Most people, that is, who don’t work out, diet, wear makeup or high heels, or get tattooed. The phrase “no pain, no gain” is as apt with tattooing as with any other uncomfortable act people perform for a better reward. The profit, in this case, a permanent decoration, outweighs the discomfort.

Tattoos, while painful, are not distressingly so. The pain results from surface nerves in the upper layer of skin and the hair follicles being punctured or pressed on by a group of small, hair-fine needles inserted rapidly about 1-2 mm into the skin.

Tattoo needles in a typical tattoo machine move in and out so rapidly that they can’t be seen in motion, only as a blur. The sensation is not like punctures or pokes, but more like a continuous tingling scratch. Most of the damage to the skin is from the friction of the needles’ motion, not the punctures.

During a tattoo, sensations range from mild and almost dull to very sharp and intense. When the process first begins, the body responds strongly to the sensations, releasing endorphins (the same hormones that cause a “runner’s high”) and adrenalin. Adrenalin can cause a fight-or-flight response, making the process very uncomfortable at the beginning.

Once the endorphins are absorbed by the system, however, the sensations rapidly become duller and less urgent. The pain may be just as unpleasant, but becomes less intense and attention-grabbing. This is the stage some people refer to as “numbing”. Some people even fall asleep during this stage of a tattoo.

14991_381213057711_3789778_nThe endorphin rush associated with getting tattooed, or with running marathons, is notorious for becoming addictive. It is the same internal reaction that’s mimicked by the drugs ecstasy and morphine, among others.

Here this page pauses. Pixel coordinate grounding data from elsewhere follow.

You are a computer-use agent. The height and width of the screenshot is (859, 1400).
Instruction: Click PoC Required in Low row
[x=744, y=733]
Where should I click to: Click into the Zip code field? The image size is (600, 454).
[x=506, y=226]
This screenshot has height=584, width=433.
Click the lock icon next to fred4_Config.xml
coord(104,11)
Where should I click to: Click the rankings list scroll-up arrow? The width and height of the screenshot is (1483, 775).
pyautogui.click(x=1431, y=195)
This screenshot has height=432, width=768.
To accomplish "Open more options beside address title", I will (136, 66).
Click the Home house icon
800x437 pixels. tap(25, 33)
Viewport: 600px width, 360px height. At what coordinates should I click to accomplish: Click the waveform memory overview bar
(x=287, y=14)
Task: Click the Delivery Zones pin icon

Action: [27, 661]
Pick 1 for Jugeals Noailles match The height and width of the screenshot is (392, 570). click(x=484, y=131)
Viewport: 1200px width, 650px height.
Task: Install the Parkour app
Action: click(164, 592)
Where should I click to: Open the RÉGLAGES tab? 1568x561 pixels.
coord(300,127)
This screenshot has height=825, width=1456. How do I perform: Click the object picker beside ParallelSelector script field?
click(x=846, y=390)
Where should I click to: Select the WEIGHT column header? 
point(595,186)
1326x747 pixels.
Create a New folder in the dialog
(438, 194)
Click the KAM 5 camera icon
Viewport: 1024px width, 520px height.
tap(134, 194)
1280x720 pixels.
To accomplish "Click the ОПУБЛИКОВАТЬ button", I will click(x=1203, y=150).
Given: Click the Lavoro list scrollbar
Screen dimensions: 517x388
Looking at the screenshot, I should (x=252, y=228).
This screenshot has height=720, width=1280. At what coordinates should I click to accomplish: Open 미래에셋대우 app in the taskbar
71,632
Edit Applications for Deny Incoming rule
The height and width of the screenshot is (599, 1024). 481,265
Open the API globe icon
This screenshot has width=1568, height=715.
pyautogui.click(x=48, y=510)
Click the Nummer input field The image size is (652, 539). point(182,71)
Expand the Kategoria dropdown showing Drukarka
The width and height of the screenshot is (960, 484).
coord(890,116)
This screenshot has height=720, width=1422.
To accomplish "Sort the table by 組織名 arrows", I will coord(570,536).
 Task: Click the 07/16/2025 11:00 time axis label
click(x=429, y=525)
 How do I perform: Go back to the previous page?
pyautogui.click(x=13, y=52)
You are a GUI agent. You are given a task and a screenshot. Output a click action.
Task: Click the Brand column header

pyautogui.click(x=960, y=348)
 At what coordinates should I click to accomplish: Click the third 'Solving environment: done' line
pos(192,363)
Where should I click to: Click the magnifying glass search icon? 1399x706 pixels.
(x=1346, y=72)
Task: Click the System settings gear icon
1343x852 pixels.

Endorphins cause a warm inner glow, like that caused by running or tanning. They block the body’s pain receptors, so while they’re in the system other pains (like a sore back, or previous injury) are also diminished. They also flood the brain with dopamines, which allow the body to recover from injury by relaxing. This after-tattoo “buzz” more than makes up for the previous pain for many people, and can account for the addictiveness of tattooing.

People who are getting their first tattoo have usually weighed the pros and cons, and are interested enough in the personal expression to be gained by applying the image to deal with some level of pain. It is for most a planned decision; and most tattooed people will say that the first tattoo they acquired hurt much less than they’d anticipated.

So why, if they think it will be so painful, would they still get it done? Most would say it’s because they wanted the tattoo badly enough not to care. Some are seeking personal pride in having conquered the pain, using mind-over-matter as a test of their willpower or inner strength. Others are already adept at dealing with physical pain, and don’t see it as an obstacle at all; and a very small group actually enjoy pain. In ten years as a professional and busy tattoo artist, I’ve only met two of these out of thousands of clients.

Some say pain is change resisted, or that pain is growth, or that beauty is suffering. In short, people are willing to suffer in order to look the way they’d like to look. They will deal with some pain in order to bring their soul to the surface.